Even Toyota's best-selling Prius costs thousands more than a Toyota Yaris or Corolla, two cars that go from point A to point B while carrying five people. The 2012 Toyota Prius c obliterates the hybrid price penalty with a $19,000 starting price and a segment-leading 50 mpg combined.
The hybrid for the masses has arrived, and I honestly think Toyota won't be able to build enough of them to meet demand come March, when the car goes on sale. It comes in four trim levels, numbered One through Four.
Hybrid performance Like the familiar Prius liftback, the Prius c features Toyota's Synergy hybrid system, which has been refined to the point where we've observed its 50 mpg estimate over hundreds of real-world miles since the liftback's 2009 debut.
The Prius c teams a smaller four-cylinder gasoline engine -- 1.5 liters and 73 horsepower -- with an electric motor, for a combined 99-hp rating. The battery pack features fewer battery cells -- 120 versus 168 -- so it can fit tightly underneath the rear seats instead of under the cargo area, where it is in the traditional Prius. Other fuel-saving elements have also been downsized, like a smaller electric power steering system, to aid efficiency.
Mileage ratings are 53/46 mpg city/highway, and 50 mpg combined. The regular Prius gets an EPA-estimated 51/48 mpg and the same combined rating.
In terms of driving performance, the Prius c is about as exciting as you might predict, which is not very. But compare it with traditional high-mileage subcompacts like the Hyundai Accent and Ford Fiesta, and it gives up little ground, despite its sub-100-hp rating. Toyota said it can reach 60 mph in 11.5 seconds, but the car seemed faster merging onto the highway.

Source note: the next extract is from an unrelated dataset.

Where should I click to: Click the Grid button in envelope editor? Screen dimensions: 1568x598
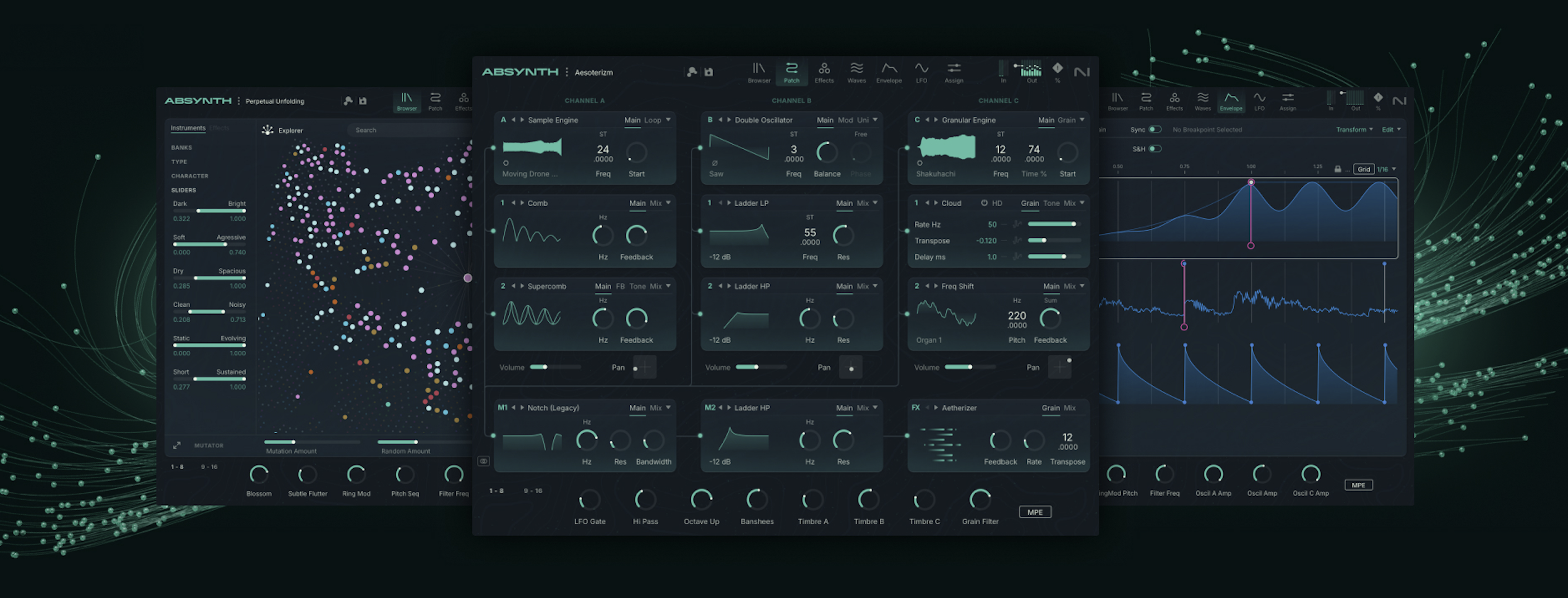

During a number of driving routes of between 20 and 50 miles apiece, the worst mileage my driving partner and I returned was 46.6 mpg, while the best was 54.4 mpg. The tests were done in hilly California in optimal 60-degree weather. While coasting downhill, you can shift the Prius c into a B mode for aggressive brake regeneration to fill the hybrid battery to its maximum level.
At the bottom of the hill, through residential streets, we engaged EV mode, which runs the Prius c on electric power only. Even in this mode, keeping the gas engine from activating requires slow and steady acceleration that would aggravate anyone behind you in traffic. Nor can you exceed 25 mph. It took practice, but both of us were able to travel a few miles in EV through a busy downtown area and through a few quiet streets.
On one route, using the B setting and EV mode, we traveled nearly 10 miles and returned 99.9 mpg.
Then we headed back uphill.
A hybrid isn't a magical car. The Prius c's tiny engine strained going up steep hills -- as do many subcompacts, like those mentioned above -- and mileage dropped significantly. That said, the 46 mpg figure we hit was in the top trim level, the Four, which we pushed pretty hard. It was also equipped with optional 16-inch alloy wheels, which come in a package that also includes a slightly more aggressive suspension and steering system, and we wanted to see how fun the most fun version of the c could possibly be.
The fact that we accelerated as aggressively as any driver would, including on the longest highway stretch of the day, and still returned 46 mpg was as impressive as the 99.9 mpg we'd already marveled at.
The Prius c Four handled better than the rest of the lineup without giving up what is a remarkably comfortable ride. The c's 100.4-inch wheelbase is longer than those of the Yaris and Fiesta (about 98 inches) which helps in terms of ride comfort. The Accent's 101.2-inch wheelbase is slightly longer. The Prius c is slightly shorter from bumper to bumper than the Fiesta and Accent hatchbacks, and it's a few inches longer than the four-door Yaris hatchback.
Steering was less sharp in the other Prius c models, with much more play in the steering wheel. While I wouldn't call any of the trims a fun car to pilot through twisty roads, they're more than adequate for the typical commuter.
The standard low-rolling-resistance tires offered decent grip and didn't add excessive road noise. Overall, road noise was better than average for the subcompact class. The Prius c rides and feels worlds apart from the rough-riding Honda Insight -- a dedicated hybrid model at a similar price with significantly lower fuel efficiency. The two have nearly identical wheelbases, but the Prius c is 15 inches shorter overall. The Prius c also weighs nearly 250 pounds less.
The Prius c's braking was typical of hybrids with regenerative brakes. They feel spongy as the hybrid system engages to recapture energy for the battery. But at least it felt like a consistent, predictable sponge. I find the entire Toyota lineup generally lackluster in terms of braking feel, and the Prius c stopped more responsively than the non-hybrid 2012 Camry I recently tested.